Figure 5.

β-strands are staggered in Aβ42 fibrils. (a) Above, one dimensional ¹³C-spectrum showing chemical shift assignments for His13/14, Gln15, Gly37 and Ala42 in Aβ42 fibrils formed from an equimolar mixture of Aβ42-HQA:Aβ42-G37 peptides. Natural abundance ¹³C assignments are marked with an asterisk.

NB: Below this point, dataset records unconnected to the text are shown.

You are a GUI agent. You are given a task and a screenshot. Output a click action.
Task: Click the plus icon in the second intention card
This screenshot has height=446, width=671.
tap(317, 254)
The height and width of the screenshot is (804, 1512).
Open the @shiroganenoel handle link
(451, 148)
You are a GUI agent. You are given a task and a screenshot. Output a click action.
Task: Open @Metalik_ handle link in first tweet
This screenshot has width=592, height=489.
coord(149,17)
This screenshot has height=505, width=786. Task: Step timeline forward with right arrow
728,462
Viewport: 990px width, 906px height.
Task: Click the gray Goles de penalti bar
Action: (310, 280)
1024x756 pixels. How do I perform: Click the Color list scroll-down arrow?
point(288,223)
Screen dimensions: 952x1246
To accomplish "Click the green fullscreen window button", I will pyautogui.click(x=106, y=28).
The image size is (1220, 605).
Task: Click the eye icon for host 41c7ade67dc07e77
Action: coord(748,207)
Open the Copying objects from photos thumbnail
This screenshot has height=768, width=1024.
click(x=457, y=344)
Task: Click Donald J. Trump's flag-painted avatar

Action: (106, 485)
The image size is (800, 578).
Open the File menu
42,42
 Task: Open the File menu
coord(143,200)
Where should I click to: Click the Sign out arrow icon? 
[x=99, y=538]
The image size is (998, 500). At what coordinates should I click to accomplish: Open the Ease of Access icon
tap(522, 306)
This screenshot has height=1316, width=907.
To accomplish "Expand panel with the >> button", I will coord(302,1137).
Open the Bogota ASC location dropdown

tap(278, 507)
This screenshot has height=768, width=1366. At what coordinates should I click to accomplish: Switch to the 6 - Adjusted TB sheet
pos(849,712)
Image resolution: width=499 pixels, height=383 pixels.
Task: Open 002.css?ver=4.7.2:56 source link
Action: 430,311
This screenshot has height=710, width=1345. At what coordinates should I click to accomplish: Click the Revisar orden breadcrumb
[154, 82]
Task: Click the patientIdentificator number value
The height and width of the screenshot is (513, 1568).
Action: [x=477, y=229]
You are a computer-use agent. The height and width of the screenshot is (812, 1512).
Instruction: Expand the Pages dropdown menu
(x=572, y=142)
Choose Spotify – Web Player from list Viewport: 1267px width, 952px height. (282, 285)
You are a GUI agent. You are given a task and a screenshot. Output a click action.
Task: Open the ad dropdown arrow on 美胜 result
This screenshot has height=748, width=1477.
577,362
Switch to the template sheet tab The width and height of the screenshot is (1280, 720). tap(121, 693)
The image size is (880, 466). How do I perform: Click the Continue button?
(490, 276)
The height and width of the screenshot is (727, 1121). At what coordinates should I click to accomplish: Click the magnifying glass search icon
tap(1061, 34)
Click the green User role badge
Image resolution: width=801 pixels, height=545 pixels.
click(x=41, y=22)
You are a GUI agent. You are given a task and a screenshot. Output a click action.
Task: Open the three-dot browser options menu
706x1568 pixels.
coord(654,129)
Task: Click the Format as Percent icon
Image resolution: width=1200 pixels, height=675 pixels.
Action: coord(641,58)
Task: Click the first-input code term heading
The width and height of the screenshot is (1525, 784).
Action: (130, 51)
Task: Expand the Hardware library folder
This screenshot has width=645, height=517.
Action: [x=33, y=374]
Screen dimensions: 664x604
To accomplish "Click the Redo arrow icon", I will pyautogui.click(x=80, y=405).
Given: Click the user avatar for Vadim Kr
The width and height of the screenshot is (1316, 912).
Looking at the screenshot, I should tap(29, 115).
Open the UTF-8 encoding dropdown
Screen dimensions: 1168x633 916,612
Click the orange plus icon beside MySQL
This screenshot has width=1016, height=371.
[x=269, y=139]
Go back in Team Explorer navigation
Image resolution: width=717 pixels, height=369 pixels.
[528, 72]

Below, region of the two dimensional DARR NMR spectrum showing specific ¹³C…¹³C inter-molecular contacts between Gln15 and Gly37 (red arrow), intra-molecular contacts between Gln15 and His13/14 (orange arrow), and no contact between Gln15 and Ala42, indicating a staggered, domain-swapped architecture. (b) Model of staggering between the N- and C-terminal β-strands at the Gln15-Gly37 contact in Aβ42 fibrils. (c) Above, one dimensional ¹³C-spectrum showing chemical shift assignments for His13/14, Gln15, Gly37 and Ala42 in Aβ42 oligomers formed from an equimolar mixture of Aβ42-HQA:Aβ42-G37 peptides. Below, two dimensional DARR NMR spectrum showing no molecular contacts between Gln15 and His13/14, Gly37, or Ala42 (red arrow), indicating the absence of a staggered, domain swapped architecture in Aβ42 oligomers. Only a small natural abundance (na) cross-peak is observed (gray arrow).